• _What to do_
Below are the records; return exactly the lines from the one with "Kontakt (594, 408)" through the final line, both included, minus any pictures.

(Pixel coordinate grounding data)

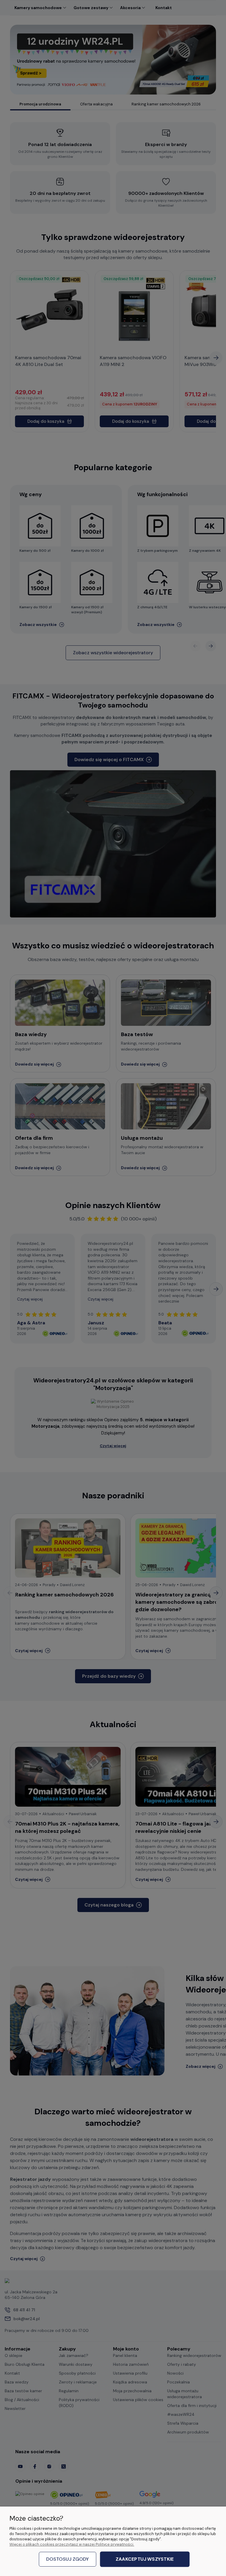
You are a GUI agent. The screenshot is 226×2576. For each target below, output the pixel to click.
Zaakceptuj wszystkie (145, 2559)
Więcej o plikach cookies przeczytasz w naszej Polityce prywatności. (71, 2544)
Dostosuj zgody (67, 2559)
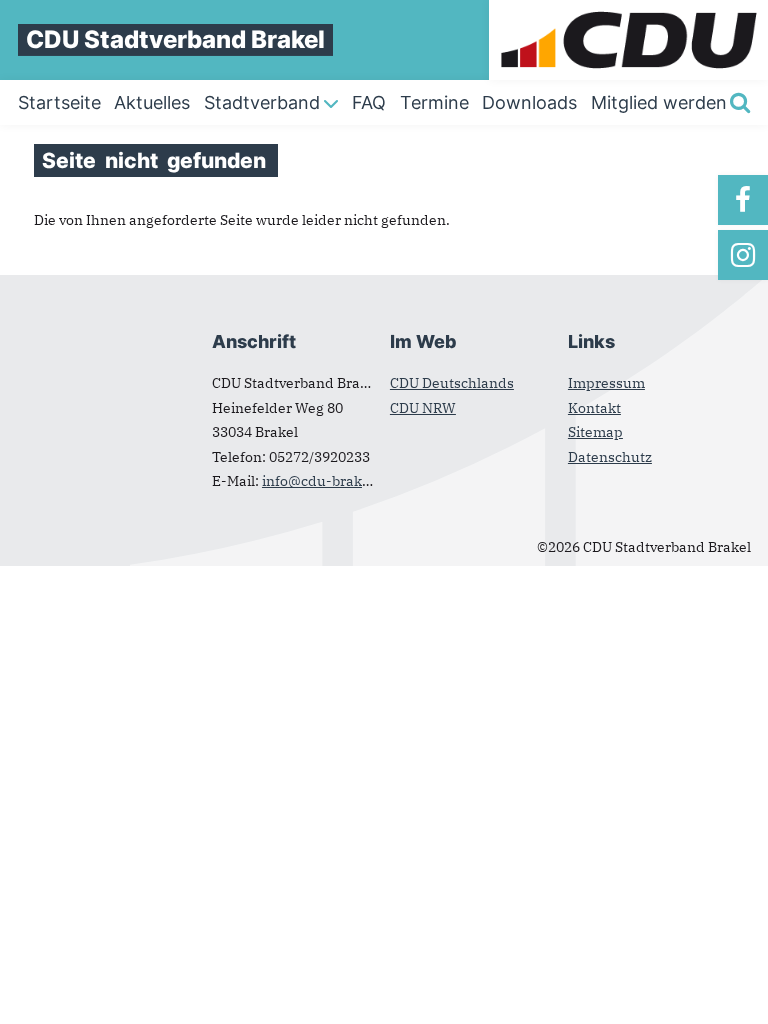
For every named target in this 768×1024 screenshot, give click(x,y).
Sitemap (595, 432)
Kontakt (594, 408)
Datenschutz (610, 457)
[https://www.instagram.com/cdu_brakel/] (743, 255)
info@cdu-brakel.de (328, 481)
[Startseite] (628, 10)
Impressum (606, 383)
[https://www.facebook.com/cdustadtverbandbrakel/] (743, 200)
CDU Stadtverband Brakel (175, 39)
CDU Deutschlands (452, 383)
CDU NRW (423, 408)
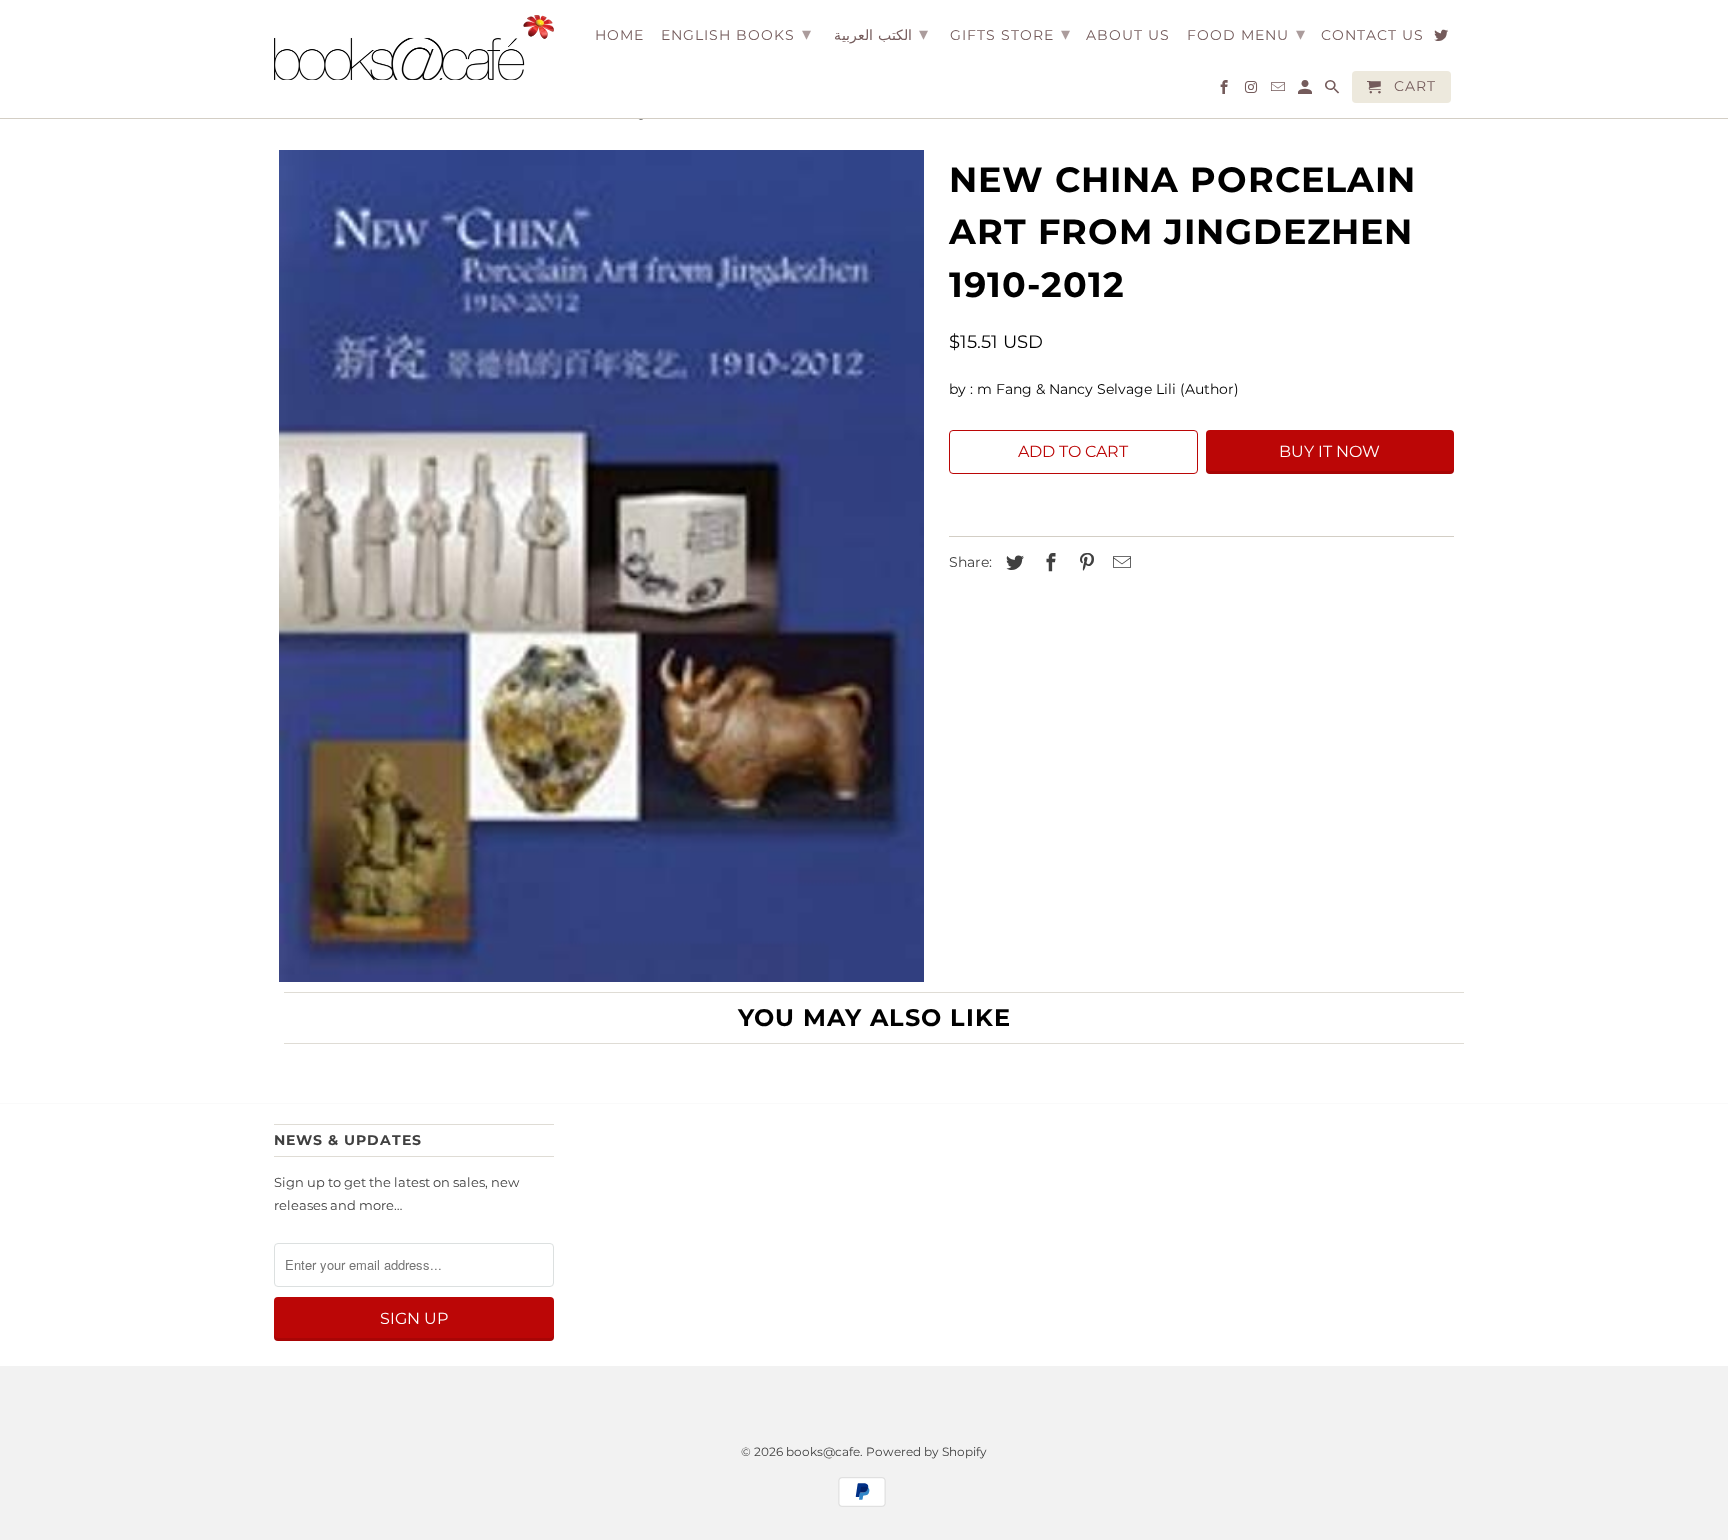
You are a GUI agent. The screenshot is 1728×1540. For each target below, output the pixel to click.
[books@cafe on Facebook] (1225, 91)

• _Exercise response_
Kontakt (594, 408)
Datenschutz (610, 457)
[https://www.instagram.com/cdu_brakel/] (743, 255)
info@cdu-brakel.de (328, 481)
[Startseite] (628, 10)
Impressum (606, 383)
[https://www.facebook.com/cdustadtverbandbrakel/] (743, 200)
CDU Stadtverband Brakel (175, 39)
CDU Deutschlands (452, 383)
CDU NRW (423, 408)
You are a GUI agent. The screenshot is 1728×1540. For each target below, output the pixel to click.
[books@cafe on Facebook] (1225, 91)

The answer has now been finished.